Wenn es so also nicht geht, wie geht es anders?
Beim heutigen Stand der Technik sind nach meiner Einschätzung nur Pumpspeicherkraftwerke und power-to-gas-to-power-Anlagen denkbar, die große Mengen Strom über lange Zeit (Tage bis Wochen) „speichern“ und „liefern“ könnten.
Fangen wir mit den Pumpspeicherkraftwerken an.
In Deutschland existieren derzeit fast 40 Speicherseen. Sie erzeugten durch vielfaches Ablaufen und Hochpumpen 4042 GWh Strom zur Verbrauchsspitzenabdeckung im Laufe eines Jahres. Ihr Speicherinhalt reicht theoretisch aus, um für 80 Minuten und 54 Sekunden bei durchschnittlichem Stromverbrauch den Bedarf zu gewährleisten. Danach sind sie leergelaufen und müssen mit Pumpen wieder gefüllt werden. Benötigt werden aber Kapazitäten für 7 Tage = 10 080 Minuten, wenn wir eine einwöchige Flaute und fehlenden Sonnenschein nicht ausschließen können. Fazit: In Deutschland müssen rund 125 Mal so viele Speicherseen bis 2050 geschaffen werden, wie heute existieren. Diese Flächen und Volumen in topographisch machbaren Gebieten hätten und haben wir gar nicht. Damit es fassbar wird: 20 Kubikkilometer Wasser müssen 50 Meter Fallhöhe bekommen, um gegebenen Falls über Turbinen in den unteren See mit 20 Kubikkilometer Fassungsvermögen zu laufen. Zum Vergleich der Bodensee mit 48 Kubikkilometer Inhalt. Er müsste fast in der Mitte mit einer 125 Meter hohen Staumauer geteilt werden.

> AUFGABEN
A) Erkläre in ein bis drei Sätzen, weshalb nach dem Text über Pumpspeicherkraftwerke Speicherkapazitäten für sieben Tage benötigt werden.
B) Zitiere aus dem Text über Pumpspeicherkraftwerke wortgetreu die Passage von „Wenn es so also“ bis einschließlich „den Pumpspeicherkraftwerken an.“.

> DATENSATZAUSZUG
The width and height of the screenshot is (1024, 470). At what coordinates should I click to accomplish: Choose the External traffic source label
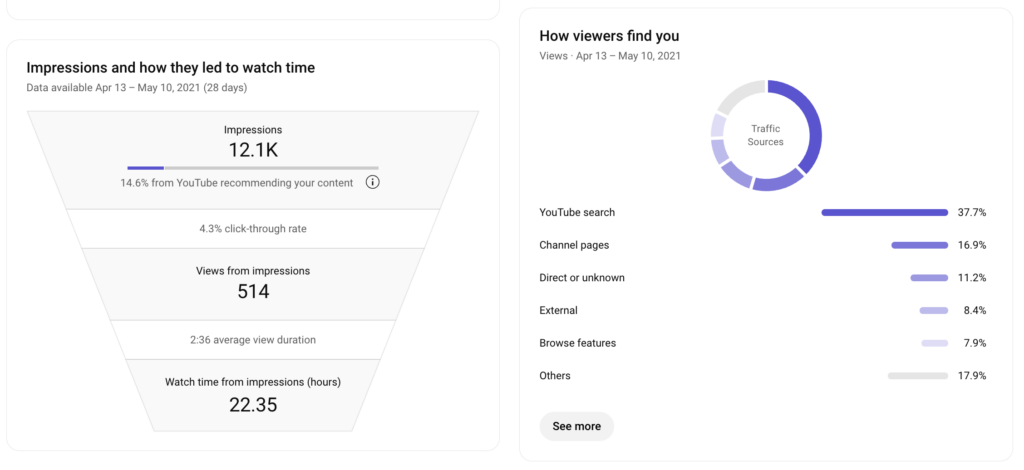point(558,311)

> ERGEBNISSE
A) Eine einwöchige Flaute mit fehlendem Sonnenschein lässt sich nicht ausschließen. Deshalb braucht es Kapazitäten für 7 Tage, also 10 080 Minuten.

B)
Wenn es so also nicht geht, wie geht es anders?
Beim heutigen Stand der Technik sind nach meiner Einschätzung nur Pumpspeicherkraftwerke und power-to-gas-to-power-Anlagen denkbar, die große Mengen Strom über lange Zeit (Tage bis Wochen) „speichern“ und „liefern“ könnten.
Fangen wir mit den Pumpspeicherkraftwerken an.